◆ **What is being asked**
Extend the Ginkgo biloba extract meta-analysis abstract below, picking up right after its final sentence.

BEGIN Selected text

Ginkgo biloba extract (GBE) is widely used as adjunct therapy in metabolic syndrome (MetS) and type 2 diabetes (T2D), yet its effects on glycemic control, lipid profiles, inflammatory markers, and safety remain incompletely characterized.

Methods

This systematic review and meta-analysis of eight randomized controlled trials, including 1,507 subjects, evaluated the impact of GBE supplementation on glycemic profile, lipid parameters, inflammatory biomarkers, anthropometric indices, and safety outcomes.

Results

Compared with controls, GBE significantly reduced FBG (WMD − 13.88 mg/dL; 95% CI -24.61 to -3.15; p = 0.01) and improved insulin resistance (HOMA-IR; WMD − 3.64; 95% CI -5.71 to -1.56; p < 0.01) but did not significantly alter HbA1c or insulin levels. GBE also decreased anthropometric measures, including BMI (WMD − 0.85 kg/m²; 95% CI -1.53 to -0.18; p = 0.01), waist circumference (WMD − 2.67 cm; 95% CI -4.97 to -0.37; p = 0.02), and visceral adiposity index (WMD − 48.09; 95% CI -66.74 to -29.44; p = 0.01). Effects on lipid profiles were mixed, with no significant changes in total cholesterol, triglycerides, LDL, or HDL cholesterol. Inflammatory markers CRP (WMD − 1.16 mg/L), TNF-α (WMD − 58.3 pg/mL), and IL-6 (WMD − 14.53 pg/mL) were significantly reduced (all p < 0.05). The safety study showed minor but statistically significant elevations in ALT and AST. However, the therapeutic value of these findings is questionable due to short trial durations and lack of threshold-level data. There was no clinical hepatotoxicity episodes reported. Subgroup analysis suggested that higher doses (≥ 120 mg/day) and short intervention duration (≤ 90 days) yielded greater improvements. Furthermore, Evidence of publication bias was detected for FBG, TG, CRP, WC, TNF‑α, and BUN (Egger’s test p < 0.05).

END Selected text
BEGIN Provided records

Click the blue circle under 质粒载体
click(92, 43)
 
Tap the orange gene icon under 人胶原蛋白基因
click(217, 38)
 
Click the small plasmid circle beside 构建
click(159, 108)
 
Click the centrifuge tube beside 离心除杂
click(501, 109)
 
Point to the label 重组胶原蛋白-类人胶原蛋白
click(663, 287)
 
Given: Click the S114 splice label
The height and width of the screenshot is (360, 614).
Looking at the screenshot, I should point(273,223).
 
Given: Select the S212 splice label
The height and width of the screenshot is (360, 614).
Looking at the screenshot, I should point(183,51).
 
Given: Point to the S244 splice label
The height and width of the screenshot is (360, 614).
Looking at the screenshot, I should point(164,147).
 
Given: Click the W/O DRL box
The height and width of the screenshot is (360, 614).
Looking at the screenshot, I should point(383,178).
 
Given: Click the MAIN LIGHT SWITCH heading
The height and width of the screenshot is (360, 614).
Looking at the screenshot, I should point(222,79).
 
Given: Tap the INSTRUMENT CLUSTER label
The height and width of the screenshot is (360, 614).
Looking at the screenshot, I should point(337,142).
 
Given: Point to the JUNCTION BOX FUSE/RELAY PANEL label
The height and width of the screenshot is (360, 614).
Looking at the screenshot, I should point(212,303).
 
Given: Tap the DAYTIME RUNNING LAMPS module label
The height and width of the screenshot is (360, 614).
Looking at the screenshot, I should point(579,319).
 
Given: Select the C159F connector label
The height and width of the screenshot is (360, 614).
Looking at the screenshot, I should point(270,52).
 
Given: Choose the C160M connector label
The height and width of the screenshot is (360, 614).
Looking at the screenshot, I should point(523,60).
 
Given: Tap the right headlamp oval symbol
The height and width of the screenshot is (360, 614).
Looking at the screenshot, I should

END Provided records
BEGIN Provided records

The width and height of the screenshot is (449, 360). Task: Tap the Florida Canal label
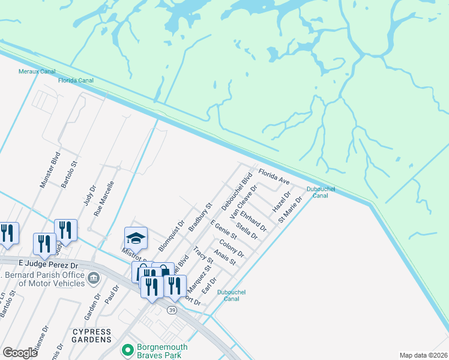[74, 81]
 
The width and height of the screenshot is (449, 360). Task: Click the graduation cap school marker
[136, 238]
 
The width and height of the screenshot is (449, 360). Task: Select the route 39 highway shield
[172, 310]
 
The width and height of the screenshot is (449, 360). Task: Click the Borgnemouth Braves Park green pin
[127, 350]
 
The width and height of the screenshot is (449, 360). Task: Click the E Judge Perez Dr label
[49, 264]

END Provided records

◆ **Written reply**
Conclusions

GBE is associated with moderate but statistically significant improvements in short-term glycemic control, insulin sensitivity, inflammatory state, and obesity indices in MetS and T2D patients. Given the small effect sizes, substantial heterogeneity, lack of HbA1c improvement, and the possibility that publication bias will inflate estimates for numerous outcomes, these data should be viewed as preliminary and hypothesis-generating; they do not support the use of GBE as a standalone or first-line therapy. While lipid profile improvements were inconclusive, the extract appeared safe with manageable liver enzyme elevations. Although there were no side effects in these short-term trials, the minor elevations in liver enzymes should be interpreted with caution. Long-term hepatic safety has not been shown, thus periodic monitoring of liver function is recommended for extended use. These results are preliminary due to significant heterogeneity and a short trial period. Larger, patient-centered trials are needed to determine the therapeutic importance of these biochemical alterations.